We all like to think we’re dutiful little ink slingers, writing pitch-perfect prose and never straying into bloodcurdlingly-bad storytelling territory.  Sometimes even the best manuscript becomes possessed by bad writing that’s in need of a little exorcism.

Here are some tips on how to find the sickness within your story or book and purge it.

The Stages of the Exorcism

Every good exorcism follows a standard checklist used to pinpoint and purge the bad parts:

  • Pretense – When the demon hides its true identity
  • Breakpoint – When the demon reveals itself
  • Clash – When the exorcist and the demon fight for the soul of the possessed
  • Expulsion – If the exorcist wins the battle, the demon leaves the body of the possessed

PRETENSE: Determining the true identity of your story

The first step to any good manuscript exorcism is determining whether the offending text is actually a good story hiding its identity in malevolent prose.

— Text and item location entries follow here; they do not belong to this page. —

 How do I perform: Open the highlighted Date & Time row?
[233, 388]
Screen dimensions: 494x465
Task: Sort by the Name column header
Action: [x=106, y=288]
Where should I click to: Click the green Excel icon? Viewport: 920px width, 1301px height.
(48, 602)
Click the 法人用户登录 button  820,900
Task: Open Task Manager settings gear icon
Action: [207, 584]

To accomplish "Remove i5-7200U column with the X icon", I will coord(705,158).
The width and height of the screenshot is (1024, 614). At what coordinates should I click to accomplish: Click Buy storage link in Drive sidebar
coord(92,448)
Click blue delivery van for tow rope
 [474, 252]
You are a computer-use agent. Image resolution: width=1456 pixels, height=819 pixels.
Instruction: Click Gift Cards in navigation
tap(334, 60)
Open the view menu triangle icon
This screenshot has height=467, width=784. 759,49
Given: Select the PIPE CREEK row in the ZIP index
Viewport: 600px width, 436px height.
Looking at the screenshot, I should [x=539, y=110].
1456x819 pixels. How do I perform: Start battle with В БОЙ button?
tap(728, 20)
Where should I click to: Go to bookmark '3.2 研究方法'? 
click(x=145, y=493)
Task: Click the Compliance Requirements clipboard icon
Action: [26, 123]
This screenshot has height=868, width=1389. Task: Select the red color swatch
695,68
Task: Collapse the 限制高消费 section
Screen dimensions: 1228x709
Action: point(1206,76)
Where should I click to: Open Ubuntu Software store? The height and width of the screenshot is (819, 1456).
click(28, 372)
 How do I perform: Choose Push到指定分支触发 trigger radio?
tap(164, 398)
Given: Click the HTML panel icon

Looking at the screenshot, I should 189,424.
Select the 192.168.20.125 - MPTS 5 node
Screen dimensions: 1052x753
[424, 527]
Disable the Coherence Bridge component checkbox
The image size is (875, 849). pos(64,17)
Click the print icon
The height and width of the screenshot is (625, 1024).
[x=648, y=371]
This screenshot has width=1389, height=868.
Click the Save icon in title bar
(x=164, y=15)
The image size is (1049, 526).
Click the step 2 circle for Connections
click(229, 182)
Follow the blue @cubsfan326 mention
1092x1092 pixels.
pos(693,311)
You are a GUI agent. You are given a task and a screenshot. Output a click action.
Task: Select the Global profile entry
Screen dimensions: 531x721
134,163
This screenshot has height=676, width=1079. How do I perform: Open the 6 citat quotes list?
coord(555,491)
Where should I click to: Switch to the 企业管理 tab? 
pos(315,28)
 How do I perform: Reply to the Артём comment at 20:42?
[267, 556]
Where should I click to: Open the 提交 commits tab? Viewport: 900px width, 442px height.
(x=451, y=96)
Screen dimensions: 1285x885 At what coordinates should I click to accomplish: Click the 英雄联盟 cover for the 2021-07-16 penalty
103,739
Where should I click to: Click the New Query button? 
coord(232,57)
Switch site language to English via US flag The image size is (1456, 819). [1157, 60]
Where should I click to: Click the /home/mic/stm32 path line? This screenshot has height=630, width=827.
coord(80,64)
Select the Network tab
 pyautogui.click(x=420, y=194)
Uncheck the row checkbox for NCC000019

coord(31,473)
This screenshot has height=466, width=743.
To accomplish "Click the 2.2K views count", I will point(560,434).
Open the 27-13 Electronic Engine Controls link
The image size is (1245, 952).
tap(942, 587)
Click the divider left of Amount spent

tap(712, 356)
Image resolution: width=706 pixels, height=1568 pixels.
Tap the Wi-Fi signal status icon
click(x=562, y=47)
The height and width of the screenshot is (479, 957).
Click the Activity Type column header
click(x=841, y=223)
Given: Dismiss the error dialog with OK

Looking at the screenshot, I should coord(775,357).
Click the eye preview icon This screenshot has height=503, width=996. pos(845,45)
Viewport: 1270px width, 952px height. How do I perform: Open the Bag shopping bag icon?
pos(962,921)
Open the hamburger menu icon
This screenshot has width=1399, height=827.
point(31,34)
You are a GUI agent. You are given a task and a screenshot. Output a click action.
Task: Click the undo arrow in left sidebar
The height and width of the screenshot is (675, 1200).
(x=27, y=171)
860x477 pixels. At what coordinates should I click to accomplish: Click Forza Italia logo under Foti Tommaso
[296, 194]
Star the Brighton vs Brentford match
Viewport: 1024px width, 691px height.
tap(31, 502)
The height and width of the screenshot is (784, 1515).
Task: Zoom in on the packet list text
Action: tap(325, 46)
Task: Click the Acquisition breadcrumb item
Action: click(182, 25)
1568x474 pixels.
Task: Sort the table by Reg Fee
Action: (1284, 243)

Wordiness, passive voice, gaping plot holes – all of these things and more can turn a good story into one that haunts you in the middle of the night.

Remember that spark of creativity that gave you the idea in the first place? Try to figure out how your idea has mutated from the compelling, page-turner you first imagined. Those are the afflicted parts that need to be exorcised.

BREAKPOINT: The demon reveals itself

So, all this poking and prodding of your story is going to stir things up a bit. Confusion will give way to extreme panic. Shouting obscenities is not uncommon. All the darkness once seething just below the surface is going to rear its ugly head.

Take a deep breath. This is what you want. Unless you tackle these problems head-on, you might as well be running around in the dark with a busted flashlight. So grit your teeth and with steely determination, soldier forward. You can do this.

CLASH: The exorcist (author) and the demon fight for the soul of the possessed (story)

Now that you’ve got a snarling beast of a broken story on your hands, it time to channel your inner Father Damien and arm yourself with the tools you need to fight for the story you want to tell.

Work to make your opening hook one that readers will salivate over, make sure there is believable conflict and give your characters a goal that matters. All of these things will put you well on the way to writing a story with soul.

EXPULSION: If the exorcist wins the battle, the demon leaves the body of the possessed

Not every devilishly-possessed story is going to go along quietly. Some may snarl and drool. Others may huddle and swipe with claws. It might seem like you will never win. But persistence is key.

Casting out the bad parts doesn’t have to be as messy as watching your beloved projectile vomit pea soup. Daunting, it may be. But with iron will, steely determination and a commitment to confronting the evil head-on, you will succeed.